Wednesday, August 1, 2012

A Parent's Perspective - Anybody Want a Peanut?

Let's give a warm welcome to Jennie of Anybody Want a Peanut? Today she is sharing a little bit about her life with 'Moe' and 'Jelly' and some of her favorite resources for children with autism. Moe is 5 years old and has autism, apraxia, and is non-verbal. Jelly is 3 years old and is a typically developing girly-girl, who loves shoes and accessories.

Our life in five words:

hectic, challenging, unplanned, messy, tiring

Four qualities I look for in a therapist:

I usually find therapists by word of mouth. I want them to be experienced with Moe's specific issues, not just autism. A good therapist knows the latest research, can be flexible and creative working with my extremely self-directed child, and knows when to push and when to back off. It is tough working with challenging kids all day, so a good therapist should love their job!

Three resources I can't live without:

  1. Bed tent - To keep Moe from running around the house at 2:00am.
  2. Huggle Pod Swing - This is Moe's favorite way to calm and relax.
  3. Zip-up the back jammies - Moe infamously loves to remove his clothing and pull-ups in bed!
Two more resources I can't live without: Chew Stixx for Moe and Facebook for me.

Two words (or more!) of advice for therapists working with children with autism:

Don't let my kid walk all over you. He is a master of getting his way, but consistency is how he learns. If I only see you once or twice a week, therapy is as much for me as for Moe. Help me learn to implement the techniques at home. Most of the therapists I've encountered have been great at this.

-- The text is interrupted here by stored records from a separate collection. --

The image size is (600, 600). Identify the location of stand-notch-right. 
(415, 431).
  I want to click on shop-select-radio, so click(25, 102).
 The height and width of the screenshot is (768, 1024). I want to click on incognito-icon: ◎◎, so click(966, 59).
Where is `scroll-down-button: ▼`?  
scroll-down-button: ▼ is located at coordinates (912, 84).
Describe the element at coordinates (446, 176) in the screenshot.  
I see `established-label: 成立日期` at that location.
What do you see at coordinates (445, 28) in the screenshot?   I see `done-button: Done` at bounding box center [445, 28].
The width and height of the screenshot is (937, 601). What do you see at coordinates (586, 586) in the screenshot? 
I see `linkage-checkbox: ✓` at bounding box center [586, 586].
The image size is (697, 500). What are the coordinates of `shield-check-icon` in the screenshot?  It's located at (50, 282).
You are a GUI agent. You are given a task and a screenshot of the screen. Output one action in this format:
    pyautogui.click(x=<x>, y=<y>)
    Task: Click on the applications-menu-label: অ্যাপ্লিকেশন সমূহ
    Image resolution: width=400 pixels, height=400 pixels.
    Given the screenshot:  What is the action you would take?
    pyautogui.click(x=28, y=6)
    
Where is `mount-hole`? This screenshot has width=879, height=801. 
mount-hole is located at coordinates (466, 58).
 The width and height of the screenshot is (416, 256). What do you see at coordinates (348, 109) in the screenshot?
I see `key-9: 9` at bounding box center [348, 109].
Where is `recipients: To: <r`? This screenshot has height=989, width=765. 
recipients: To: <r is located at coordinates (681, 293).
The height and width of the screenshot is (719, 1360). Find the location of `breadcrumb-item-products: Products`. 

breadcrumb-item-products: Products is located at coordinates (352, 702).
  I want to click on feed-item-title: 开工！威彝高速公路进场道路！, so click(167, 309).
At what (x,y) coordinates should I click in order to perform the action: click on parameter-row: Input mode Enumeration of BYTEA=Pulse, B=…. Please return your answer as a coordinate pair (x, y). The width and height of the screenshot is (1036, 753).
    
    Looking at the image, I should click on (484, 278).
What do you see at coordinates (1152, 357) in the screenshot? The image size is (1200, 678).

A word of advice for the parents of a child newly diagnosed with autism:

It doesn't pay to have regrets or search for a crystal ball. Do the best you can right now. Work your social network, especially ones that can help you find local resources. Other parents will tell you the truth about where and how to get the best services. Regional centers, school districts and insurance companies can help, but ultimately they are funding sources. Here in the Bay Area, there is a fantastic yahoo group called Peninsula Parents of Special Needs Kids. Finally, there are a lot of people who want to sell you something. Trust science and evidence based research. Anyone offering a miracle cure is just selling you something.

One dream for my child:

For Moe to find his voice. This could be through speech, but it could be through other forms of communication as well, even art. I want him to be able to express himself so he find his place in the world.

And finally, what I do to rest and recharge:

My book club! I escape by reading books that are not about autism, and my book club girls are my best friends. We meet once a month, have dinner, a glass of wine (or two), and talk about anything and everything.

Thank you so much for sharing, Jennie! Your resources and words of advice are fantastic. I'm sure many parents (and therapists!) will find them useful. To follow Moe's journey and to find out about more of Jennie's favorite resources, please visit her at or


  1. hi Abby,
    Thanks for such a good resource! I have loved browsing through different stories and seeing some cool tips! I have a son with quad CP .

    1. Hi Bron,
      I'm glad you enjoyed the feature. I just checked out your blog and Cooper is such an inspiration! I would love to feature a family with a child with CP. Please send me an email if you're interested in being featured. AbbyPediatricOT [at]

  2. Thank you so much for having me!